§ **Ihre Aufgaben**
1: Wofür hat laut dem zitierten Textauszug ein Historiker den Begriff der Schlafwandler verwendet?
2: Welche Maßnahmen für die Sicherheit nennt Busek im zitierten Textauszug ausdrücklich? Führen Sie alle auf.

Busek und Haidinger: Sauerteig der Gesellschaft
Herr Dr. Busek, Sie schreiben in ihrem Buch „Republik in der Krise“, Sie haben den Eindruck, dass wir wie Schlafwandler durch die Gegend gehen. Und wir wären der Überzeugung, die Konsequenzen der ungelösten Probleme würden uns ohnehin nicht treffen. Was müsste passieren, dass wir aus diesem Schlaf erwachen?
Busek: Der Begriff der Schlafwandler wurde von einem Historiker verwendet für das Entstehen des 1. Weltkrieges, aber man muss deutlich sagen, er gilt heute auch genauso. Sie können jeden Tag die Zeitungen hernehmen und schauen, worüber die Politik etwas offeriert, was die wirklichen Probleme sind. Es gibt keine wie auch immer gearteten Antworten, wobei auch die Reaktion der Betroffenen oder jener Gruppen, die interessiert sein müssen, sehr bescheiden ist.
Ich sage Ihnen ein Beispiel: Ganz sicher gibt es in Österreich Probleme mit den Pensionisten und ihren Einkommen, aber die hervorragende Idee, den Pensionisten einen Hunderter zu geben, ist wohl einer der dümmsten Vorschläge, die je gemacht wurden, das ist eine intellektuelle Unterforderung des Herrn Bundeskanzlers. Denn es gibt Unterschiede. Für den einen ist das eine Freude, für den anderen ist es überflüssig. Das heißt, man hätte sozial gerecht verteilen müssen, aber die Diskussion gibt es gar nicht. Haben Sie Reaktionen in diese Richtung gelesen?
Nehmen Sie ein anderes Problem her, das ist die Frage der Sicherheit, die durch die Flüchtlinge und durch den IS entstanden ist. Wir geben wahnsinnig viel Geld aus für die Sicherheit, wir stocken die Polizei auf und dergleichen mehr, und kaufen Panzer und Kampfhubschrauber. Stellen Sie sich als Kontrastprogramm jenen Syrer vor, der in Leipzig dingfest gemacht wurde … Wie bekämpfen Sie den mit einem Kampfhubschrauber und mit einem Panzer? Ist da nichts Anderes erforderlich?
Ich negiere nicht das Problem. Das gibt es sicher. Und da muss ich ganz aggressiv für uns alle und für die Öffentlichkeit sagen, wir reagieren auch gar nicht darauf. Es ist sozusagen eine Art Unterhaltungsstaat, der existiert, die schlagen das alles vor, sind alle sehr nett, okay. Jeder denkt, hoffentlich hilft’s, aber es interessiert in Wirklichkeit keinen. Es fehlt die Ernsthaftigkeit der Diskussion unserer Situation. Und um Ihnen zum Schluss meiner ersten Bemerkung noch einen Schock zu versetzen: Ich bin überzeugt, dass wir in Wirklichkeit inmitten des Beginns des 3. Weltkrieges sind.

§ **Ausgewählte Einträge**

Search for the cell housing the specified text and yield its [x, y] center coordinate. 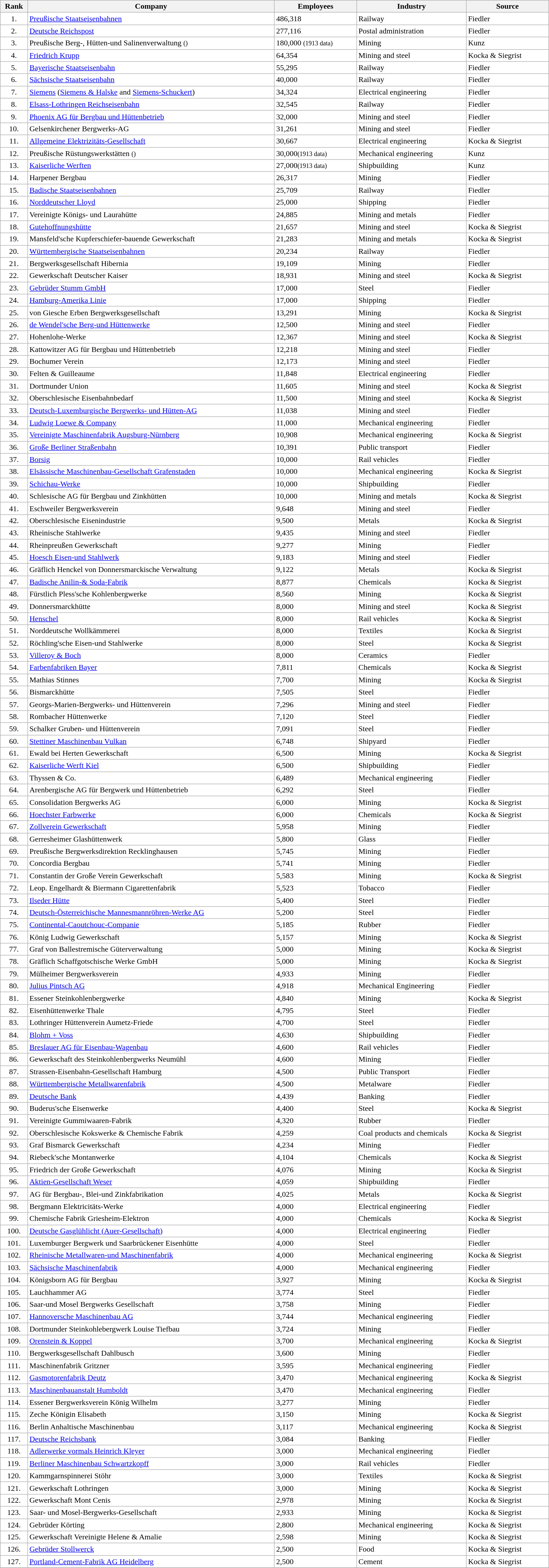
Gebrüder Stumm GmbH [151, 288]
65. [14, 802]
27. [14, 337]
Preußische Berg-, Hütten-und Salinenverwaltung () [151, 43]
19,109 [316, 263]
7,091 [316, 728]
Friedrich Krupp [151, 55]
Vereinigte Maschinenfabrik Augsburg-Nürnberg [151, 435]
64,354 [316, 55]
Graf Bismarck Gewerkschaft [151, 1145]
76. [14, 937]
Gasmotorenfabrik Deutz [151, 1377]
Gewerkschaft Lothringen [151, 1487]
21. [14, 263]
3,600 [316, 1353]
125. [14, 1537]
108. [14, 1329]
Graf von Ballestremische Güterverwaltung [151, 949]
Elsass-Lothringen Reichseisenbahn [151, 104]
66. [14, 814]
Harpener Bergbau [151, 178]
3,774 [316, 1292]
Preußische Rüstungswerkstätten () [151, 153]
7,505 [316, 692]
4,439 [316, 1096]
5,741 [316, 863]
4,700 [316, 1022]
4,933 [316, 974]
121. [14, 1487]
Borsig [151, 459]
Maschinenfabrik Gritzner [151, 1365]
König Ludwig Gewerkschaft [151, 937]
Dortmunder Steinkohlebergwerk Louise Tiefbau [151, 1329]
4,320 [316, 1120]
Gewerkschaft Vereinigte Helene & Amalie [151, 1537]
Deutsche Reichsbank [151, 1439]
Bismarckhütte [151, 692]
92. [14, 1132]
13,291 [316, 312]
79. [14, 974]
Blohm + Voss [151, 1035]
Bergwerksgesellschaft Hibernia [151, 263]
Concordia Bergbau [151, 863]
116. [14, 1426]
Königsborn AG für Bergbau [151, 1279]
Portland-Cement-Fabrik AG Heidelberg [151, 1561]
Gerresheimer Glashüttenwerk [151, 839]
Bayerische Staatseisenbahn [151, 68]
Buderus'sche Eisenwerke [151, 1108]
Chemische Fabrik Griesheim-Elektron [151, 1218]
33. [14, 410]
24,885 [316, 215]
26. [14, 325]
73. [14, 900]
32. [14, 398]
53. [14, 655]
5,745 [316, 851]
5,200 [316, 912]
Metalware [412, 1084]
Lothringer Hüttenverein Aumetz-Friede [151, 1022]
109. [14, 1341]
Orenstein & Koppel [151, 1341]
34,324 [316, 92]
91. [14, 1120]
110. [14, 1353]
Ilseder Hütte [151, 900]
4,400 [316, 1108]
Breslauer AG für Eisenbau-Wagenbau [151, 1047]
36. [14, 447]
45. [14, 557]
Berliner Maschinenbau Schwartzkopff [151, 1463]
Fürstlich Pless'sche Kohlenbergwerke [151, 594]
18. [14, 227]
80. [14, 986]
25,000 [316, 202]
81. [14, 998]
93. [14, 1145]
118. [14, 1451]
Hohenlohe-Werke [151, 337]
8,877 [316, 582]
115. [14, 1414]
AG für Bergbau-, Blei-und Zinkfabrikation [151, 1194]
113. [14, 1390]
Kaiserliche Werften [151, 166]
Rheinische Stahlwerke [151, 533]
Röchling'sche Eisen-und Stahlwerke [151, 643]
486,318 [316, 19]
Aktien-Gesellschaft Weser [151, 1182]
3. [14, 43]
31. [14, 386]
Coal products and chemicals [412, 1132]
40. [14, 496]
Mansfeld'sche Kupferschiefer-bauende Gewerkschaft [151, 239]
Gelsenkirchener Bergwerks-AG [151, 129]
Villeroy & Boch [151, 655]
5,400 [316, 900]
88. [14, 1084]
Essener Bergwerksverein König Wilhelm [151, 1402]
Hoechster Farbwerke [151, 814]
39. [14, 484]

§ **Lösungen der Aufgaben**
1: Für das Entstehen des 1. Weltkrieges.

2:
- Es wird sehr viel Geld für die Sicherheit ausgegeben.
- Die Polizei wird aufgestockt.
- Panzer werden gekauft.
- Kampfhubschrauber werden gekauft.